HOUSTON (Reuters) - A faulty blowout preventer and weaknesses in how companies analyze potential hazards in offshore oil and gas operations contributed to BP Plc's deadly Gulf of Mexico oil spill more than four years ago, the U.S. Chemical Safety Board said on Thursday.
Despite tougher regulations, a slew of other investigations and an ongoing federal civil trial with potentially billions of dollars at stake, companies may still drill without demonstrating that they have adequate barriers to deadly accidents in place, the agency said.
The CSB, which has no enforcement authority but can recommend safer practices, routinely probes accidents at chemical plants and refineries. The BP investigation was its first involving an offshore accident.
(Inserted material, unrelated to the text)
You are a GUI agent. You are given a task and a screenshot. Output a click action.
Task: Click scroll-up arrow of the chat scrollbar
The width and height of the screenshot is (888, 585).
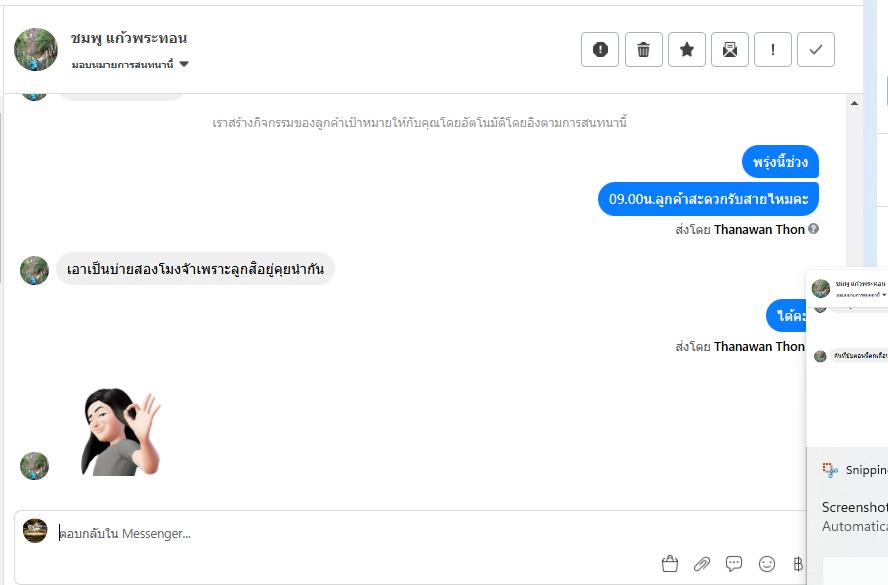[854, 103]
The CSB didn't examine all aspects of the Macondo blowout and explosion that killed 11 men and unleashed more than 4 million barrels of oil into the Gulf.
Rather than re-examine issues already covered by other probes, including those by the U.S. Coast Guard and a commission appointed by President Barack Obama, the CSB studied equipment and hazardous materials operations and safety management.
BP spokesman Geoff Morrell said the core findings were consistent with other probes that said the disaster stemmed from multiple causes involving multiple parties.
The CSB concluded that the blowout preventer (BOP) failed because miswired control systems would have prevented it from sealing the blown-out well.
A blowout preventer is a multi-ton stack of valves and pipes that sits atop deepwater wells to stop oil and gas from gushing upward in an accident.
Also, the board said different pressures inside the drillpipe and the area between the pipe and the well moved it off center, so a key piece of equipment in the blowout preventer called the shear ram couldn't slice through the pipe to seal the well.
Other probes had found that explosions aboard Transocean's Deepwater Horizon rig moved the pipe.
The issues underscore existing and undetected BOP design limits, the CSB said.
In addition, the board said that while regulators began requiring operators to do hazard analyses for all offshore structures post-Macondo, the rule doesn't require a risk reduction target or documented rationale of hazard control.
That means companies can do a weak analysis that doesn't identify the operating condition of critical safety equipment - like a BOP - and still comply with the rule, the board said.
In 2011, the maker of the BOP, Cameron International Corp, agreed to a $250 million settlement with BP to help pay for costs associated with the spill.